Figure yourself out. What are your true values around human sexuality? What did you experience as an adolescent or teen? Think back to your milestones and realize that your teen may or may not follow in your footsteps, but a little self-revelation can help you and your child develop a stronger bond, and help them with self-esteem, self-image, and resilience.
Call body parts their real names while also talking about consent. This will give them the confidence to avoid or report situations like stranger danger or a creepy neighbor or an abusive relative, but also in setting boundaries in romantic relationships. If you have a 10-year-old you’re still saying pee-pee or vajayjay to, stop right now, have a talk about biology, and move forward with words like penis and vagina and breasts, because they aren’t bad words.

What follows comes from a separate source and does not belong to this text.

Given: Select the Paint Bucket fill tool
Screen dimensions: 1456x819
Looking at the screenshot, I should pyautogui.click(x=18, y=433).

Sex is about more than mechanics. Often sex education teaches them how sperm and egg come together to make an embryo, but they aren’t taught about the various layers of love including desire, intimacy, and consent. These facets must be discussed before they are interested in relationships. This should be an ongoing conversation. Find teachable moments when things come up even after you’ve had the basic discussions.

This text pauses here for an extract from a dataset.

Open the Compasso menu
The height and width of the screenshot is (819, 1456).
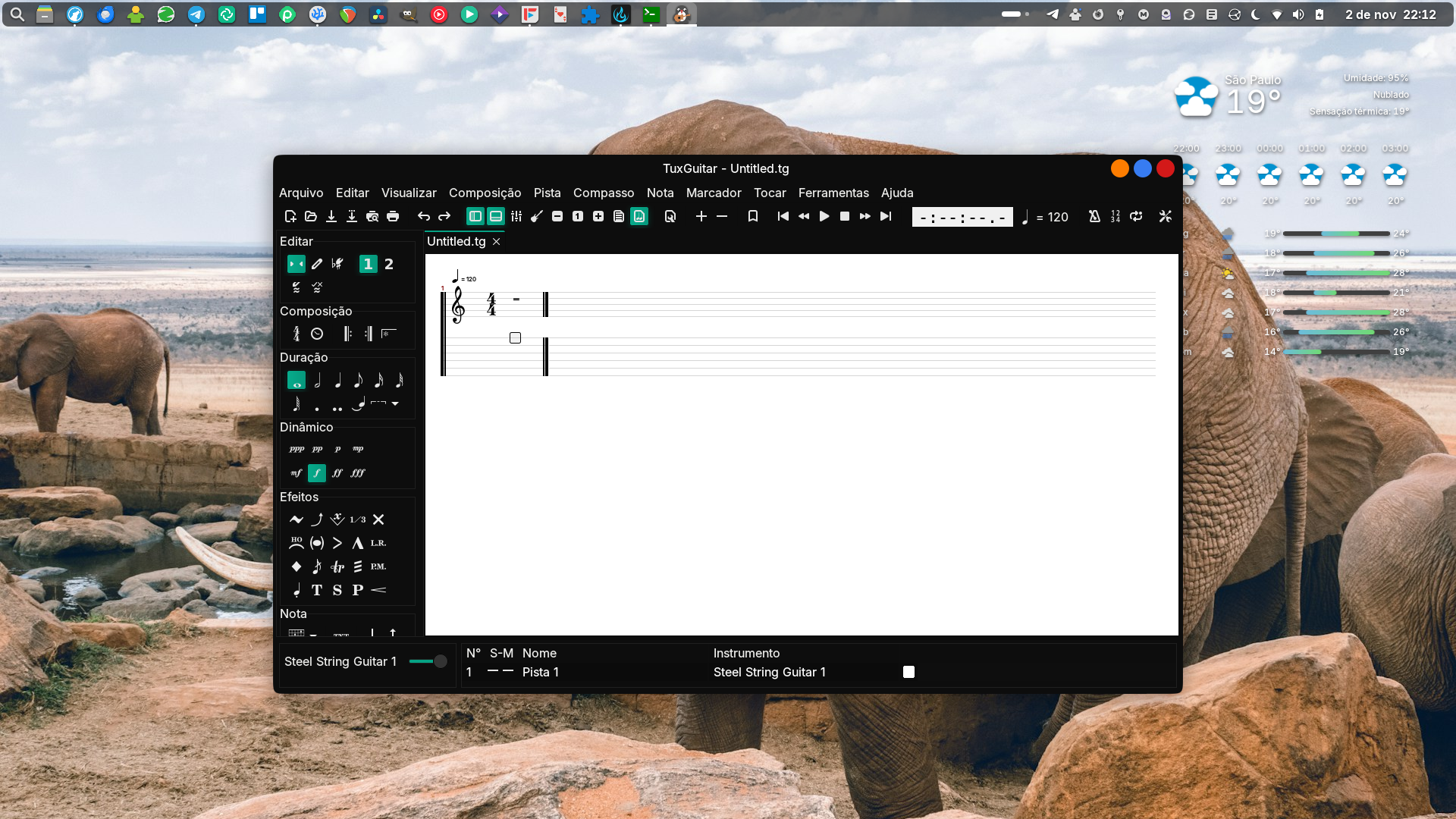coord(603,193)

Talking to your kids about sex won’t encourage them to have sex. This is a myth. It’s important to give them facts or explore resources like PlannedParenthood.org or Scarleteen.com together. When they are armed with information and facts, they are more likely to make healthy decisions, or to come to you when they don’t and they need help.
Don’t let porn be where they learn about intercourse from. If you’ve waited until your kid is a teenager, they have most likely already seen pornography. The median age is 10 when a kid first sees online porn, so by not talking to them early, you’re late to the conversation and are now trying to interrupt their developing concepts about sex, rather than you helping shape those notions within a healthy framework. Also, don’t rely on parental locks. It just takes one guest login or going to a friend’s house with an older sibling, and your kid is seeing something you didn’t anticipate having to answer questions about. That’s if you’re lucky and they ask questions, right? Talk to them about how porn is not realistic, it’s for adults just like some movies are, and it’s not the place to actually learn about sex.
Abstinence is absolutely a valid choice and should be taught as an option, but you need to discuss sexual activity, too. Teenagers are getting STIs in increasing numbers in the last few years, so we are failing them by not teaching them what they need to know to protect themselves. The CDC says that 1 in 4 teens has an STI. Over 80% of those have no symptoms. Because myths like oral or anal sex are not “real sex”, they don’t understand that it is still sex, and you still can get STIs from them. As mentioned before, teens aren’t using barrier protect consistently during sexual encounters. Condoms and dental dams should be used for all sexual contact, and you have to work together to figure out how they will get those.
Oral sex is still sex. Anal sex is still sex. Help your teen understand it’s about body fluids and membranes. If a mouth, hands, penis, vulva, vagina or anus are in contact with a mouth, hands, penis, vulva, vagina or anus or any combination, you can get an STI. Pretty simple. Wear condoms or wait. Use dental dams or cut a condom open to make a mouth barrier.
STIs are also not the end of the world, either. It’s important for anyone with an STI to seek treatment, to work with their doctor to follow protocols for wellness, and to be honest with any potential partners if it’s long term. Stigma against STIs is still very real, so be cautious to not scare your kids into hiding their behavior or health concerns. Let them know they can come to you if they weren’t protected or if they are worried they have contracted an infection.
And last of all, hug them, tell them it will all be alright, and that you’re there for them.